その他にも、取引の種類や内容によって注意すべき点があり、ガイドラインでは様々なルールが示されています。
定期購入取引(サブスク)
たとえば、少し前に、適切な表示がされていない広告が多いと問題視されてきたものとして、定期購入取引の表示方法があります。

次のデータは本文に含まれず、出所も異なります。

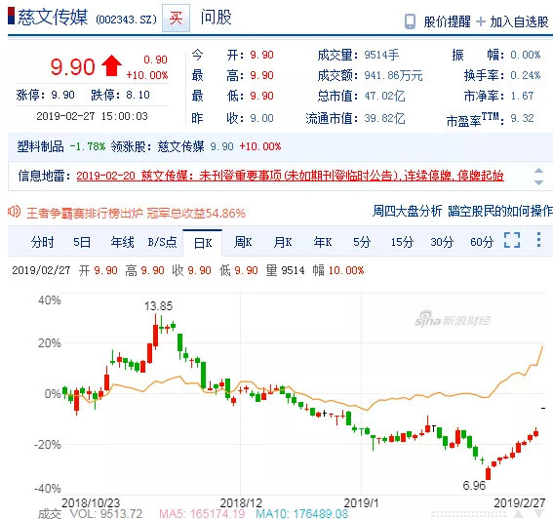The width and height of the screenshot is (553, 519).
Task: Click the 塑料制品 sector link
Action: 40,146
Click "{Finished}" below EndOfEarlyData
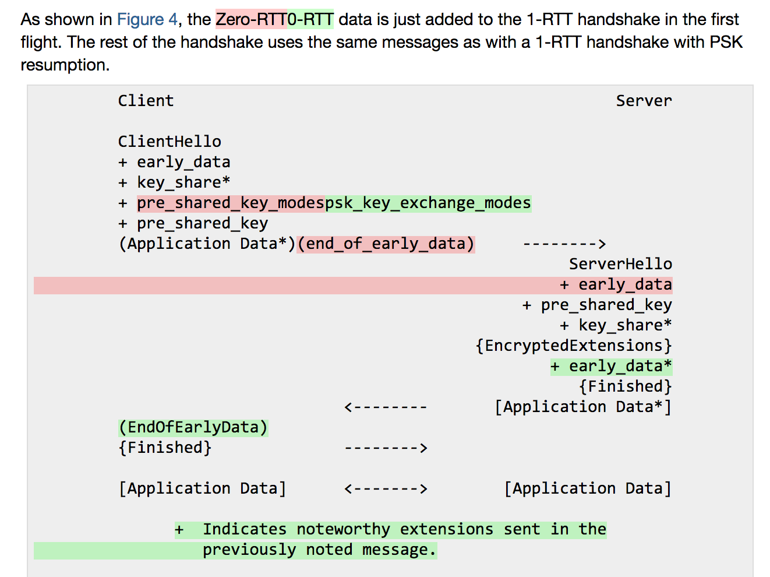This screenshot has height=577, width=770. pyautogui.click(x=165, y=448)
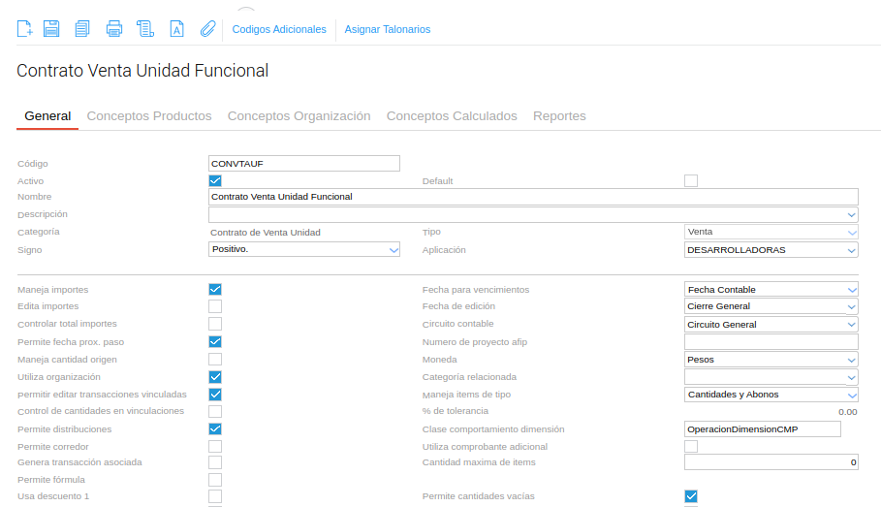Click the new document icon
Viewport: 881px width, 507px height.
click(x=25, y=28)
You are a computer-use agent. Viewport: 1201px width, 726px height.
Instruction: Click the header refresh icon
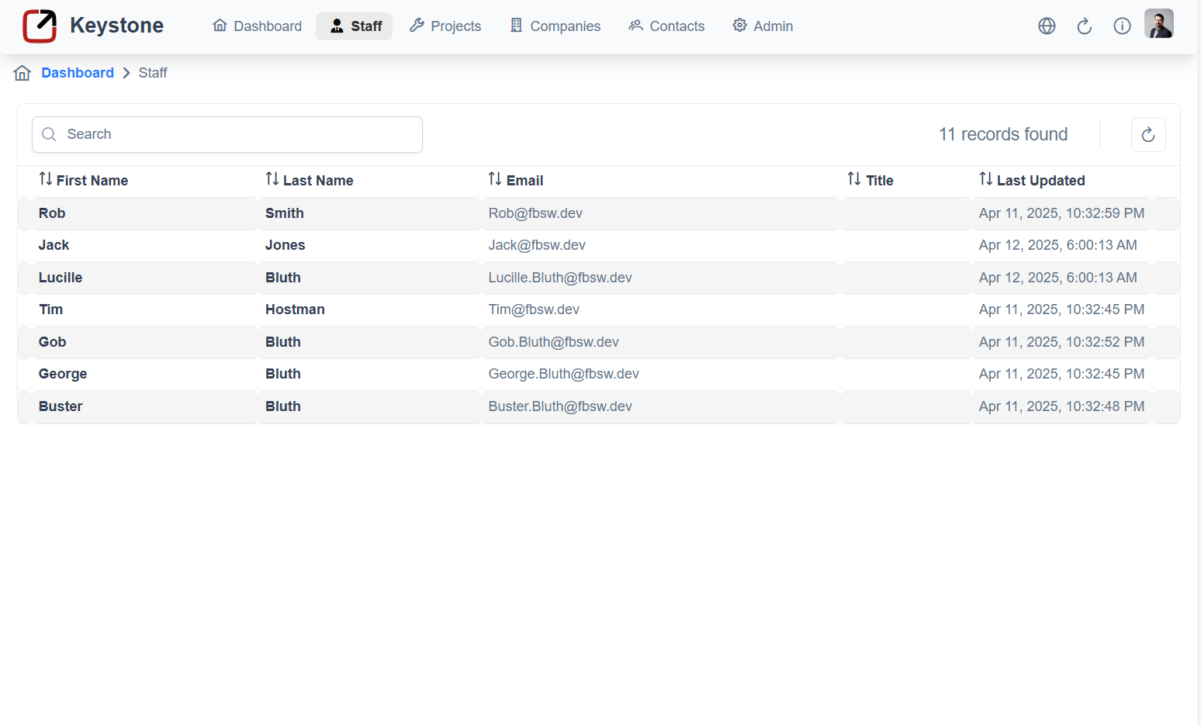point(1084,26)
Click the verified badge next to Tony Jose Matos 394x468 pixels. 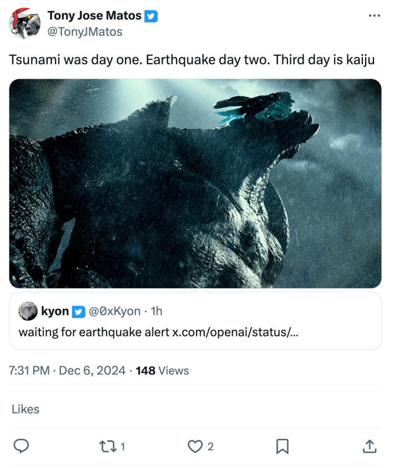tap(150, 16)
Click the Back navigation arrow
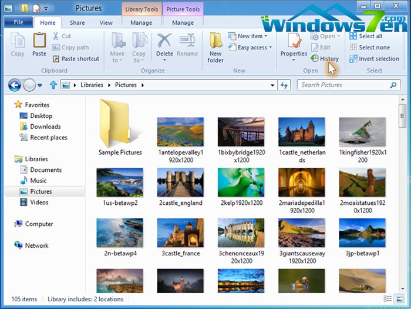Viewport: 411px width, 309px height. pos(15,85)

「初回お試し価格500円(通常価格3,000円)」などと表示して、お得な価格で購入できるように謳っているものの、実際には、定期購入を前提とした取引で、2回目以降は通常価格で5回以上の継続購入が必要な取引だった、といった取引形態の商品です。定期購入を前提とした取引の場合は、支払う代金の総額を含め、全ての取引条件を正確に表示する必要があるとされています。「通信販売の申し込み段階における表示についてのガイドライン」では、ネット通販の場合では注文の最終確認画面において、紙での注文の場合は注文用紙において、定期購入契約の各回の販売価格や支払総額、各回に届く分量などを詳細にかつ明確に表示すること等を求めています。
テレビ通販
テレビ通販も通信販売です。テレビ通販では、音声と動画による広告のため、インターネット通販や紙面による通販広告とは大きく異なり、表示できる内容に制限があり、表示しなければならない事項を「ずっと表示させておく」ことができない、という問題があります。そのため、テレビ通販の場合に重要な取引内容を、どのように表示させる必要があるかについてもガイドラインは言及しています。例えば、返品に関する特約がある場合は、電話番号等の消費者が申し込みを行うことが可能な画面が表示されている間は、常に(又はその前後の一定の時間)、返品ルールを表示させることなどが求められています。
違反時の制裁、罰則
これらの広告表示義務に違反し、これによって取引の公正や購入者等の利益が著しく害されるおそれがある場合は、業務改善の指示や業務停止命令の対象となり、さらにその事実が公表されます。また、指示や命令にも違反する場合は、懲役や罰金といった刑事罰が規定されていますので、日頃から広告表示に注意を払っておく必要があります。
このように、通信販売の広告には法律上表示をしなければならない事柄がたくさんあり、また、表示方法についても細かなルールがありますので、広告をデザインする場合には、これらのルールを遵守した内容とするよう事前のリーガルチェックが必要不可欠となります。
特定商取引法に関する通達や指針は、消費者庁のホームページで公開されています。